++++ Document section ++++
Zobrist key random numbers

wgarvin · Post by **wgarvin** » Wed Jan 28, 2009 12:21 am

diep wrote:Note i see you work at IBM, did i google that correct?

You cannot compare the PC processors with HPC processors from IBM. Those architectures are *total* different. I'd love to have a try with diep at a power6 to see its IPC there. I'm betting it is a LOT better than anything in specint is.

Vincent

I did work at IBM in the past (doing Java software things, nothing related to processors), but these days I make console games. Yeah, IBM makes the CPUs for all of the current gen of consoles, which is kind of cool.

Xbox360 and Wii are PPC-based, and the PS3 uses a Cell processor whose PPU is basically the same dual-thread, in-order PPC core used in the Xbox360. Except that the 360 has three of them, while the PS3's Cell processor has one of them plus about 6 SPU processors. I like the 360 and PS3 both, but the in-order cores mean you have to really avoid pipeline stalls and cache misses (e.g. an L2 cache miss on the Xbox360 is about 610 cycles, and there's no automatic prefetching).
++++
§ Exercise 1
List every game console named in the forum thread about console processors.
§ Exercise 2
Carry the forum thread about console processors on from its last sentence.
The material placed after the forum thread about console processors is separate from it.
++++ Listing ++++
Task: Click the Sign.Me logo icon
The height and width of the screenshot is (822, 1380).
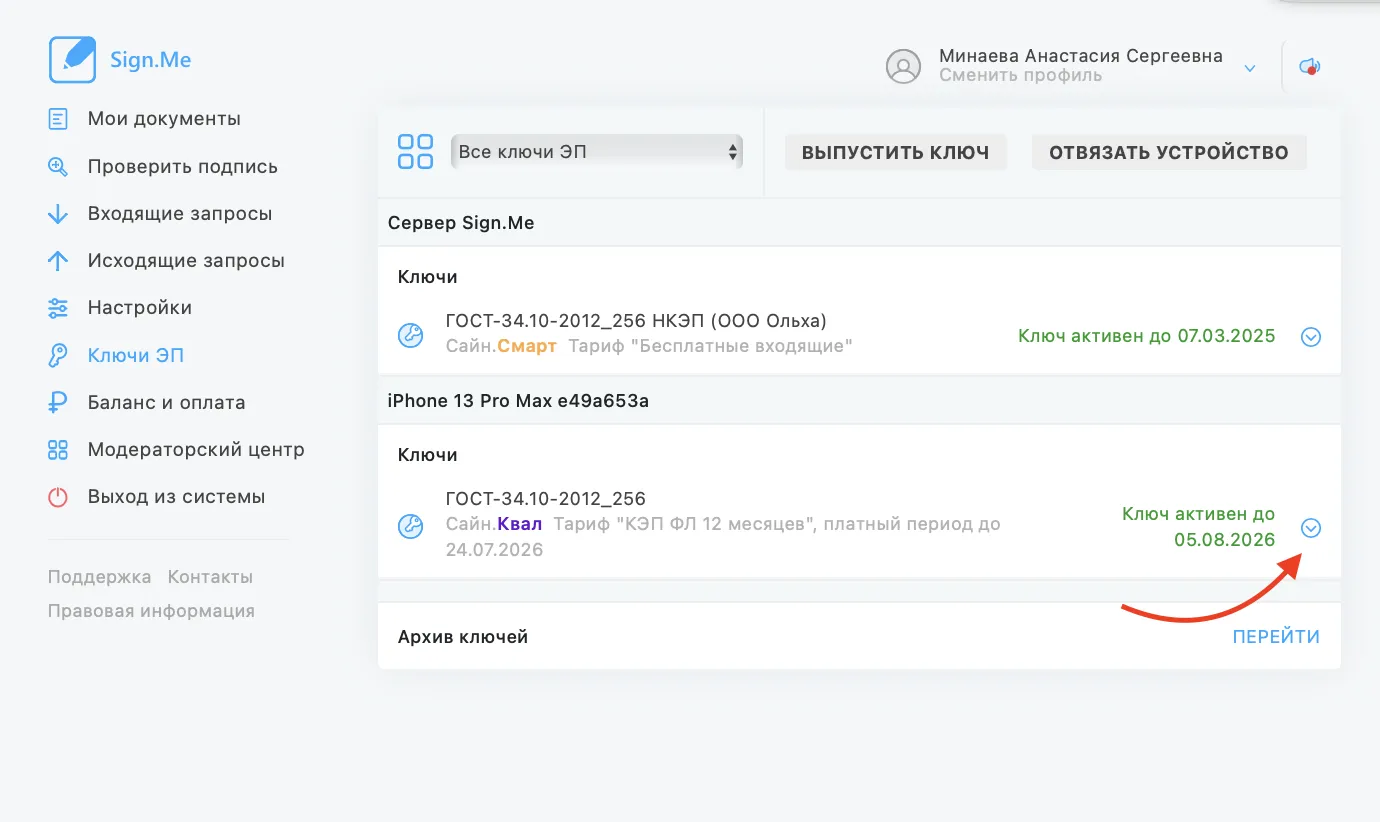Action: (x=72, y=60)
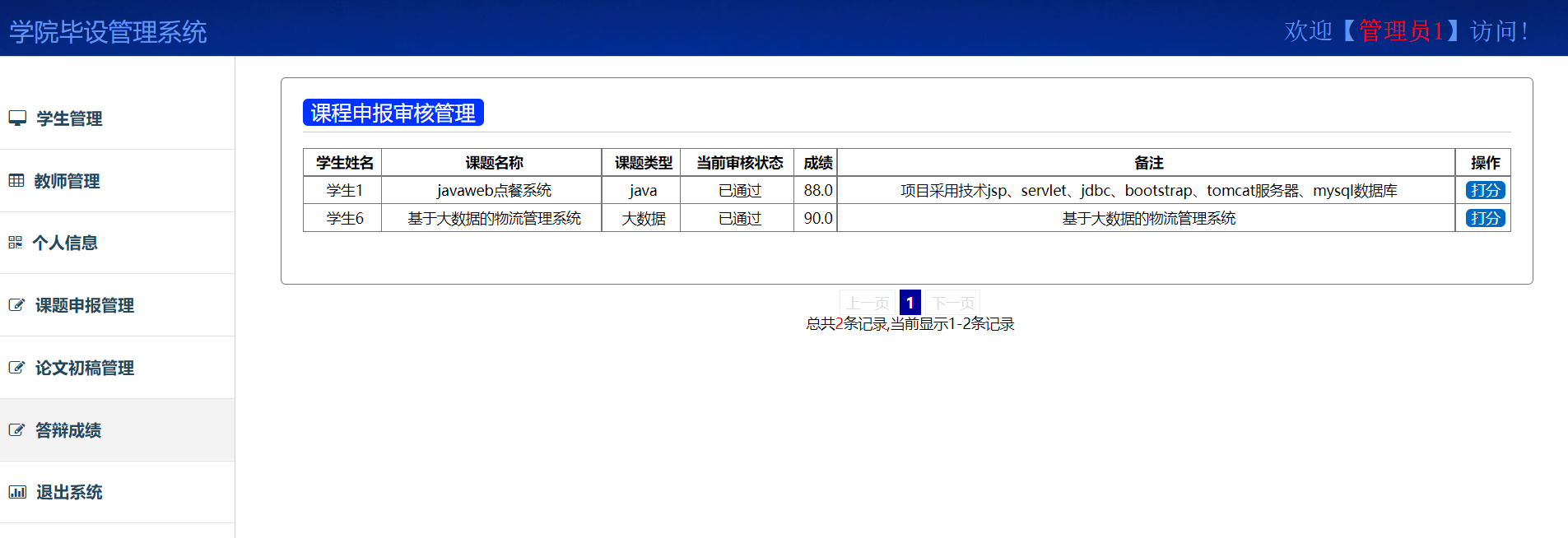Viewport: 1568px width, 538px height.
Task: Click the chart icon beside 退出系统
Action: tap(17, 492)
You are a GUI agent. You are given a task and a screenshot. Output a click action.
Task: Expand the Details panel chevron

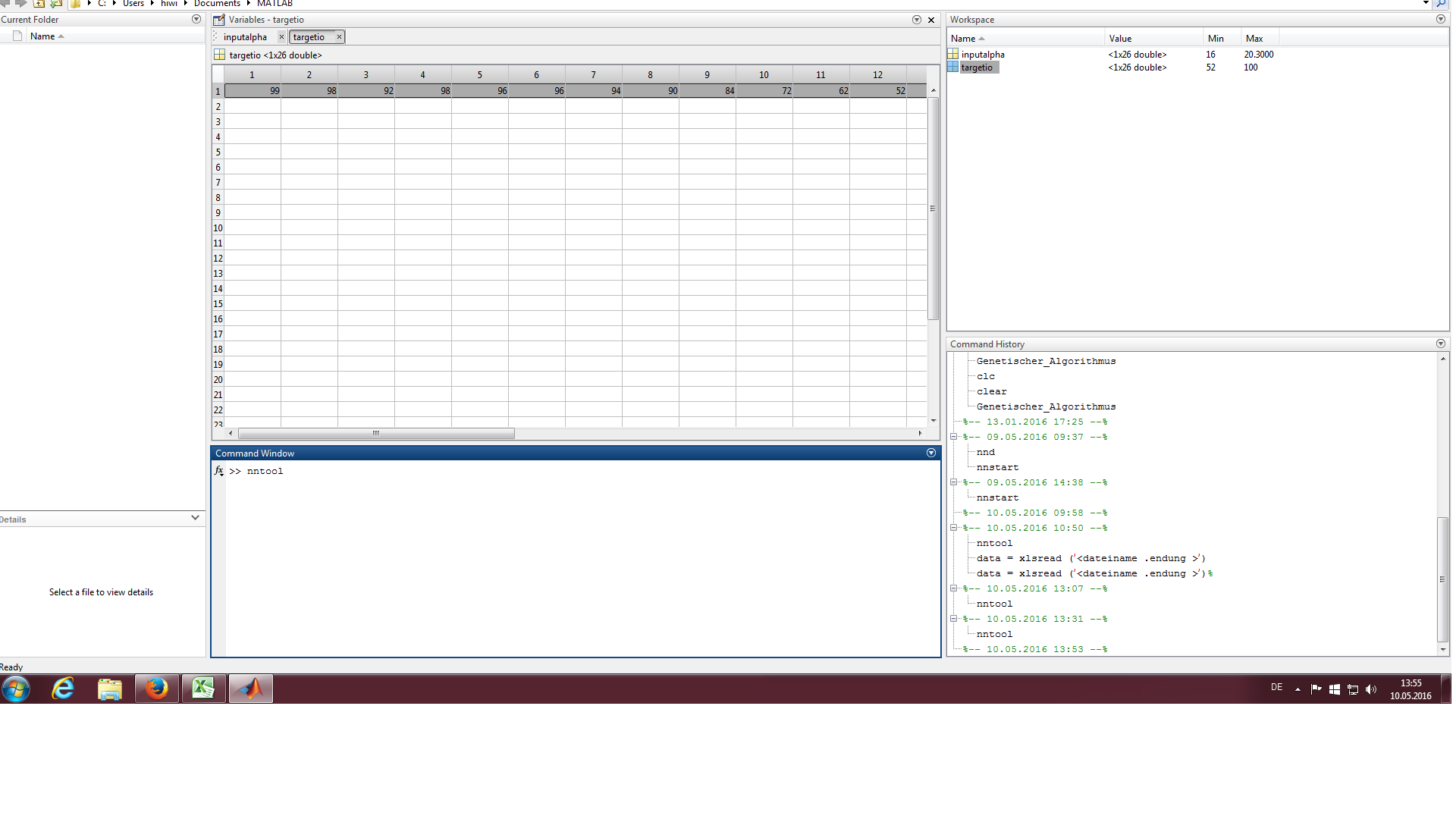click(x=195, y=518)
++++
§ Exercise response 1
Xbox360, Wii, PS3

§ Exercise response 2
Of course a modern desktop CPU handles not-very-optimized code much more gracefully than the console CPUs do... which is a good thing, since there are so many different CPUs and motherboards out there. We try to optimize on a small number of representative chips, but for the consoles we can and do optimize for the specific CPUs.

diep · Post by **diep** » Wed Jan 28, 2009 8:32 pm

hgm wrote:Do you have any idea which code produces thes i-cache misses? E.g. is it rarely used evaluation features, or promotions in Make / UnMake?

It is the total package but especially of course Evaluation as that's most code during runtime.

Note that i forgot to mention that branches are real expensive as well: 12.2% branch misprediction overall at the oldie opteron.

cachegrind does not work for core2 misprediction statistics,
as the manner in which processors do branchprediction is more topsecret than how to build a nuke.

Maybe i should try vtune for that. Of course this gets caused by Diep's huge amount of patterns. It is of course relative easy with hard work to get rid of a lot of branches, but then code becomes total unreadable.

I am considering however to build a define for this and see where the ship lands.

As explained by Nalimov some while ago the big problem with optimizations is that compiler doesn't know hell of a lot of things we do about the engine.

We know a square never gets above 63 and never underneath 0. We know that we never have illegal references of a square reference into most arrays, whereas it conditionally must assume it is possible illegal so can't optimize it:

int sq = movelist[side][1];

....

if( board[sq_a5] == pawn && color[sq] == neutral ) { ...

Compiler doesn't know that if the first condition is not true that the second still is a legal lookup.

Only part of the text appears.